この間、7人に向けて30分プレゼンする機会があった。7人×30分で3時間半もの人様の時間を、自分の話を聴かせる時間に消費してしまうというのは、私にとってえらいこっちゃであった。

それで、とにかく自分の言葉で、自分の文脈で、自分の考えを話すことだけは成し遂げた。スライドに振り回されないこと。これをどうにかやった。あと、ややまぐれの感があるけれど…、30分きっかりに話し終えた。

その後の30分でいろいろとフィードバックや質問をいただいて対応し、1時間のミーティングが終了。その後にもメールでいろいろフィードバックをいただけて、こりゃすごいなって正直思った。

日常やっているクライアント案件で、客先がこのくらいの人数出てきて30分くらい自分が話すことも過去あったはあったけど、今回は自社内の案件で、いつもとちょっと勝手が違うプレゼンだった。それで新鮮なものの見方ができたところもあるのだけど、自分の話に対して、人がそれまでの人生で経験したこととか、その人のもっている視点とか知見とかを総動員して、各々考えたこと、気づいたこと、思うことを話して聴かせてくれるのって、こりゃすごいと思ったのだ。

自分が話したことに対して、返してもらえる話がある。なんだ、このありがたいコミュニケーションは…と。お前は小学生か!という感じなんだけど、この一連の出来事に、私は原初的な人と人のコミュニケーションの感動を体験した。

私は歳をおうごと引っ込み思案になっていく気がしているのだけど、 自分が話すことで、だからこそ人から聴かせてもらえる話もあるんだよなって、なんかものすごく心が揺れた体験だった。

私は、人の話を聴くのが好きだ。人の中には、自分と違うものがつまっていて、それ自体が面白いし、時折それが自分と同じものだったり似たものだったりするのも面白い。人の話を受けとると、おのずと自分の中のそれと相手のそれを照合することになって、その刺激によってものを考えたり感化されたり、あるいはスルーしていたり。

そうした自分の反応を観察できるのも、相手の話を受けとればこそで面白い。こんなことに自分は関心を示すんだとか、この辺には興味が向かないんだなとか、この手のことには過剰とも言える反応を示して、いきなりまくしたてるように話しだすんだな、自分は…とか、その熱血ぶりに我ながらあっけにとられることもある。新たな自分を発見させてくれるのは、いつだって他者である。

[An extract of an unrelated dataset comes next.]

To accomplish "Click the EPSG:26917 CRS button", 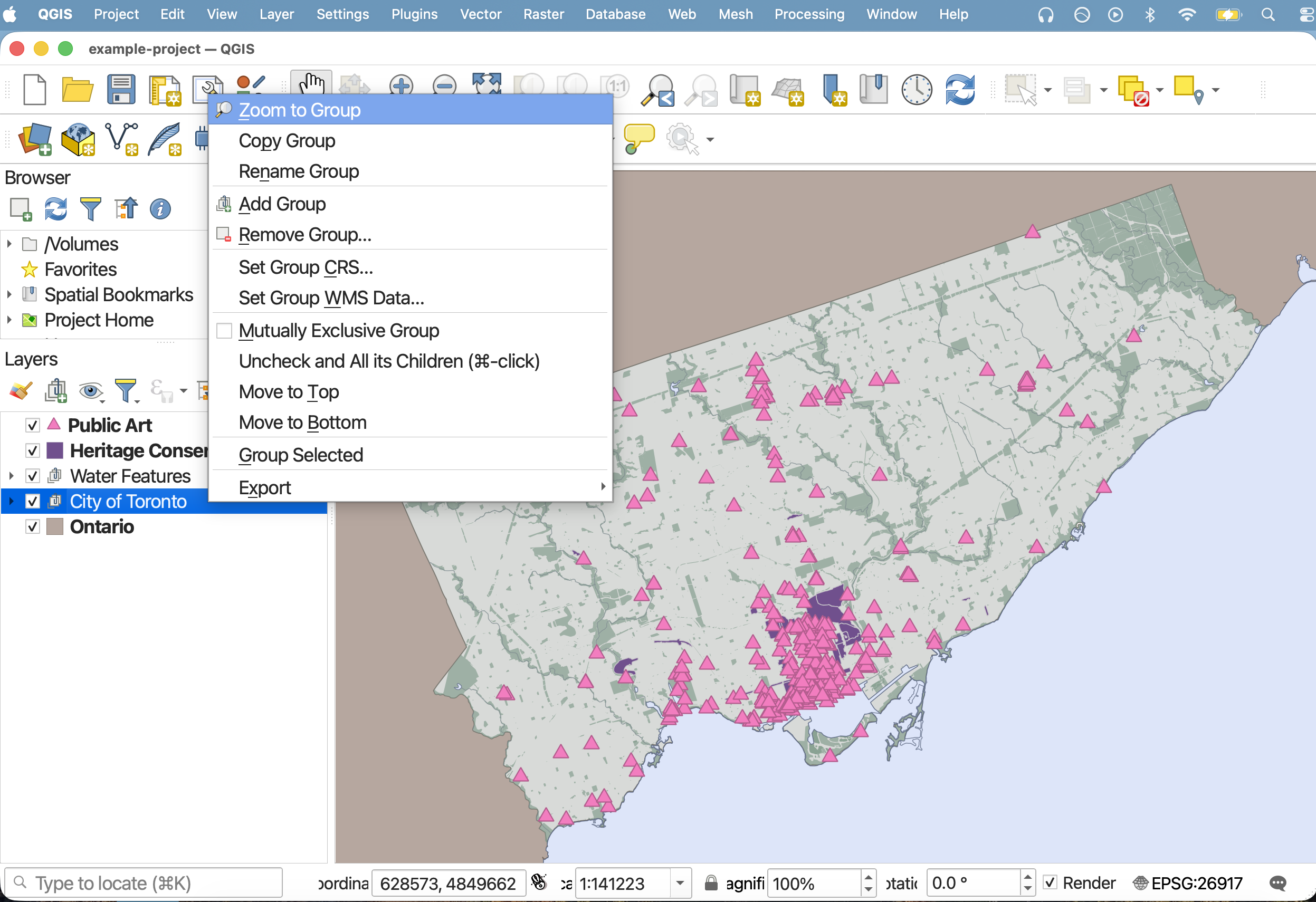I will pyautogui.click(x=1188, y=883).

一方、自分から話を持ち出して聴かせるのは、どちらかというと苦手意識がある。気のおけない人に、ほとんどネタ選びのプロセスなく思いつくまま話していることもなくはないけれど、多くは必要以上に吟味して、これによってこの人の時間を奪っていいのだろうかと出し損ねてしまう。これまでを振り返ると、話しすぎた失敗より、話し損ねた失敗のほうが多いと思う。

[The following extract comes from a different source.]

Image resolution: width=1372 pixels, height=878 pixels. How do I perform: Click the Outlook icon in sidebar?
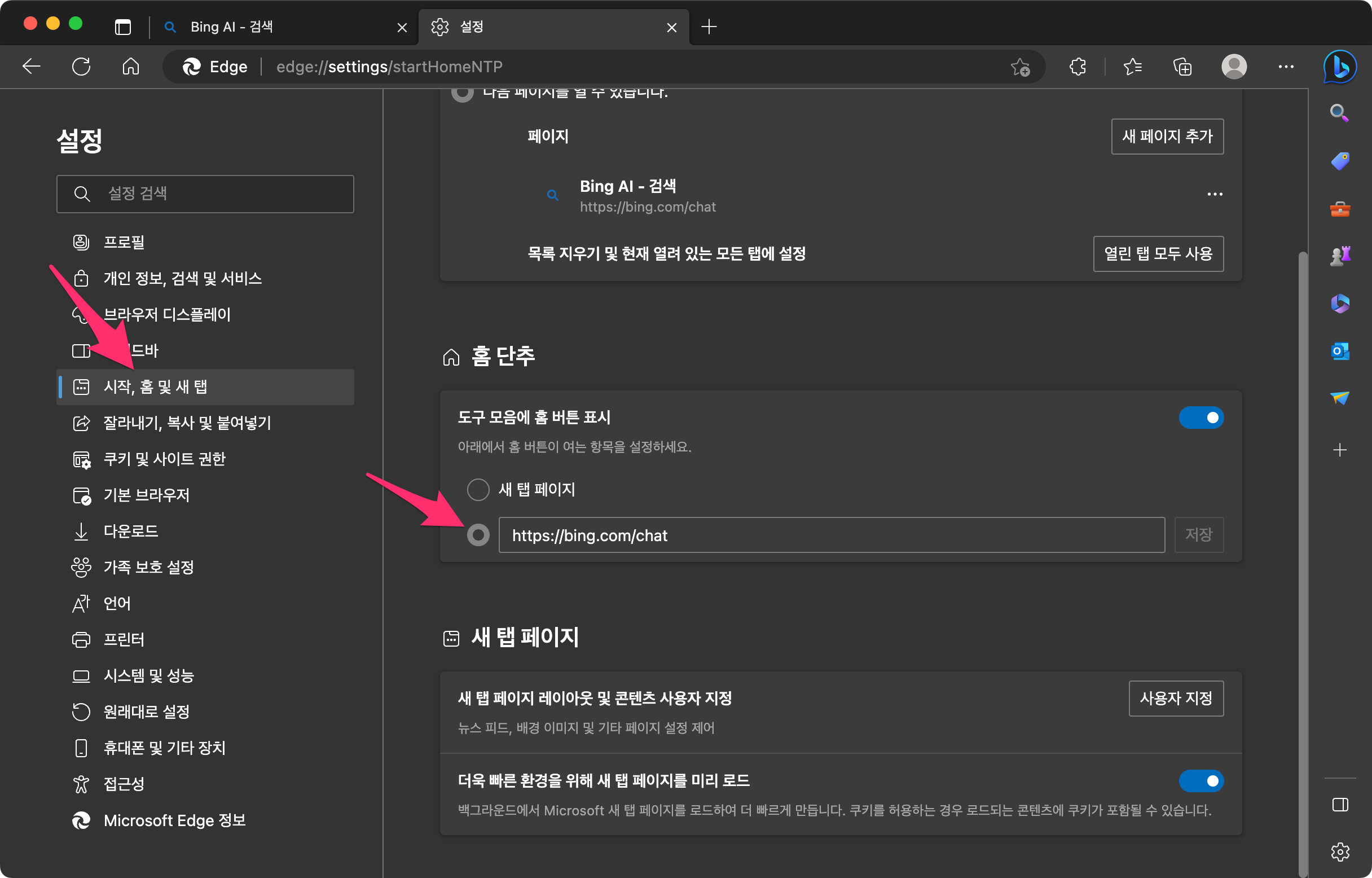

仕事のプレゼンともなると、たいそう緊張する。ある程度「緊張した自分」とのつきあいには慣れていて(緊張は避けるべきものではなく、慣れるべきものだと思っている)、しどろもどろということにはならないのだけど、プレゼン慣れしているかというと、まったくそんなことはない。

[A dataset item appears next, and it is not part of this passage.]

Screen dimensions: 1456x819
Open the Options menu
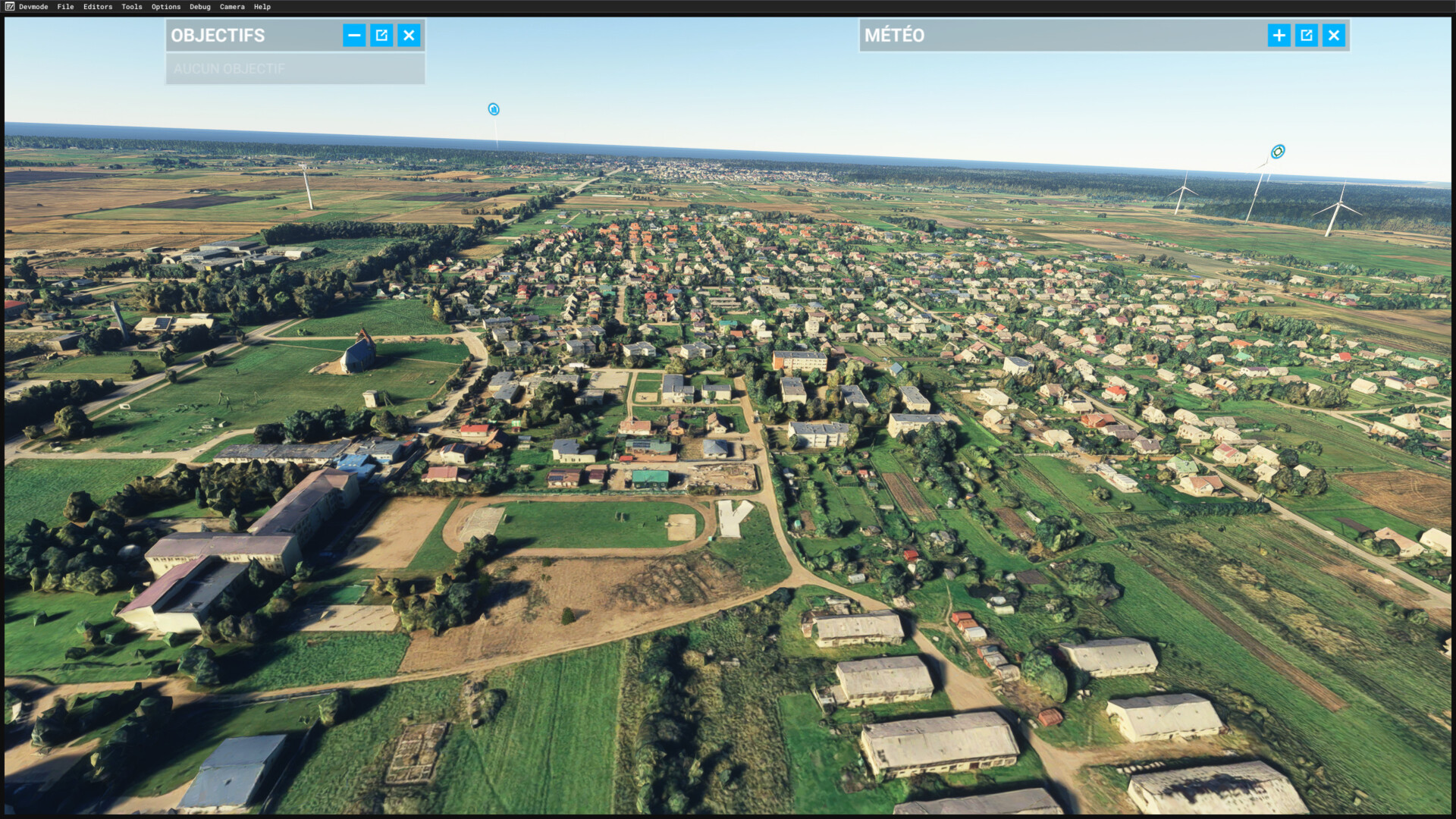click(166, 7)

だけど、自分の考えをひとまとまりにして話して伝えるということは、それによってしか得られない相手の話を受け取ることにもなって、ものすごく大切なことなのだなと思った。相手にそれなりの時間はとらせてはしまうけれど、それが無駄に思われないよう自分ができるかぎりの準備をして臨めば、許される機会は意外とあるのかもしれない。そう、引っ込み思案はおっかなびっくり考える。小学生みたいだな。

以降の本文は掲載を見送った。